* Provided data:
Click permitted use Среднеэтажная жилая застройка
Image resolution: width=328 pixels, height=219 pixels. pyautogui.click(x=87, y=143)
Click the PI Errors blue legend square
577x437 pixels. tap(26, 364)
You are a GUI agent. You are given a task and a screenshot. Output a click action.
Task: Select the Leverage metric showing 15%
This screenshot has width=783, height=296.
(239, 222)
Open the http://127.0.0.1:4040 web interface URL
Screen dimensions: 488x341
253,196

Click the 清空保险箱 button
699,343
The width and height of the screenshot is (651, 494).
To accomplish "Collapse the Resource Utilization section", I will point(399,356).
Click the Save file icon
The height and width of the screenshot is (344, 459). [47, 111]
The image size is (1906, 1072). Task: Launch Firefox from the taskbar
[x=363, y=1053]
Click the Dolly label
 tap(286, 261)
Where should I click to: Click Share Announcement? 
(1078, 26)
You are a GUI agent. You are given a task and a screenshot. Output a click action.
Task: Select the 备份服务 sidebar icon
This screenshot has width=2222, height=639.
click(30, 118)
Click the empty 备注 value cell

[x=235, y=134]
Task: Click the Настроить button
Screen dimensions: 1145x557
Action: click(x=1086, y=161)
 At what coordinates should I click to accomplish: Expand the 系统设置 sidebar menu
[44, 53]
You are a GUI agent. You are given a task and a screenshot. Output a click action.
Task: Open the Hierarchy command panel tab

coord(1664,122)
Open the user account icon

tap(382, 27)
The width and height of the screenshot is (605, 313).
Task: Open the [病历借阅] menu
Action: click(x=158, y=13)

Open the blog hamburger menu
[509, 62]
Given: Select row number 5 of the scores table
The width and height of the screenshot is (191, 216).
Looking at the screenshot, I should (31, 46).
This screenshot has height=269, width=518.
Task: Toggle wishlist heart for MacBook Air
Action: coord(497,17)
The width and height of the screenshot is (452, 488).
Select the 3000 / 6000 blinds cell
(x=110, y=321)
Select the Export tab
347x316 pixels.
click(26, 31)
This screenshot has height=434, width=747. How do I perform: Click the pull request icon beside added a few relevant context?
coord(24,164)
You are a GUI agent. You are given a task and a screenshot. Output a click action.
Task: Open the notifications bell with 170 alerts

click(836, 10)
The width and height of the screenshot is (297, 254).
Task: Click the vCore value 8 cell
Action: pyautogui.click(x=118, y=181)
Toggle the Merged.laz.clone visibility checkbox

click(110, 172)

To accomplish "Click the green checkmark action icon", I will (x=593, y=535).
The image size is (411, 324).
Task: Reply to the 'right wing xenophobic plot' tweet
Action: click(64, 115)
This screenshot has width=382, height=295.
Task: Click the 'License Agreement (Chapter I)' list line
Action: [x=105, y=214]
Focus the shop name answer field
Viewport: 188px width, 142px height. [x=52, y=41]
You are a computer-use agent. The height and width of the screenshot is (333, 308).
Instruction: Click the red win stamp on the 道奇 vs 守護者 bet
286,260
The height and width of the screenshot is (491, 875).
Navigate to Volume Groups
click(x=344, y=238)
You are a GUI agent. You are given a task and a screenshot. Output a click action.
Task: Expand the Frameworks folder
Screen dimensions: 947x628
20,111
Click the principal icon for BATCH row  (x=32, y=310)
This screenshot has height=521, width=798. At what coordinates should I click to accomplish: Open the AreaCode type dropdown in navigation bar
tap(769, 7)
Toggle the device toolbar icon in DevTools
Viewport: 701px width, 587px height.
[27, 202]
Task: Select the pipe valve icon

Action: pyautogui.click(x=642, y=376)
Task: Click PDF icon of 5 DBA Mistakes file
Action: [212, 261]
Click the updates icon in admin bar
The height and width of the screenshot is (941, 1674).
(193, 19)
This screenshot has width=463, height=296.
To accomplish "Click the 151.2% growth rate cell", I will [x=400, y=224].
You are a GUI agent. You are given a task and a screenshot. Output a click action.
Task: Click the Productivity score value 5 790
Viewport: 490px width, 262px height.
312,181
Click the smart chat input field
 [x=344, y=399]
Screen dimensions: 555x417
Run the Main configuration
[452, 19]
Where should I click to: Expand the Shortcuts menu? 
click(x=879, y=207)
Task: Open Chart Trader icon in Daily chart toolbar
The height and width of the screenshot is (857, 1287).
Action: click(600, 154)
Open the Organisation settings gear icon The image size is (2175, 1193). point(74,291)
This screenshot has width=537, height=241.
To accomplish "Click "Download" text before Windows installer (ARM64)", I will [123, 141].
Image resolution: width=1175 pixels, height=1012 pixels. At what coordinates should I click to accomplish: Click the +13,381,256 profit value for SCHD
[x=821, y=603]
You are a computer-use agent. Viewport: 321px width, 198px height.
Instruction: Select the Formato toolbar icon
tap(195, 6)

* Description of the task: Revise the stretch of material from the line containing "Where should I click to: Click" through the line containing "coord(24,164)", changing "hamburger" to "navigation" and leaving everything else as it is.

* Answer to the task:
Where should I click to: Click Share Announcement? 
(1078, 26)
You are a GUI agent. You are given a task and a screenshot. Output a click action.
Task: Select the 备份服务 sidebar icon
This screenshot has width=2222, height=639.
click(30, 118)
Click the empty 备注 value cell

[x=235, y=134]
Task: Click the Настроить button
Screen dimensions: 1145x557
Action: click(x=1086, y=161)
 At what coordinates should I click to accomplish: Expand the 系统设置 sidebar menu
[44, 53]
You are a GUI agent. You are given a task and a screenshot. Output a click action.
Task: Open the Hierarchy command panel tab

coord(1664,122)
Open the user account icon

tap(382, 27)
The width and height of the screenshot is (605, 313).
Task: Open the [病历借阅] menu
Action: click(x=158, y=13)

Open the blog navigation menu
[509, 62]
Given: Select row number 5 of the scores table
The width and height of the screenshot is (191, 216).
Looking at the screenshot, I should (31, 46).
This screenshot has height=269, width=518.
Task: Toggle wishlist heart for MacBook Air
Action: coord(497,17)
The width and height of the screenshot is (452, 488).
Select the 3000 / 6000 blinds cell
(x=110, y=321)
Select the Export tab
347x316 pixels.
click(26, 31)
This screenshot has height=434, width=747. How do I perform: Click the pull request icon beside added a few relevant context?
coord(24,164)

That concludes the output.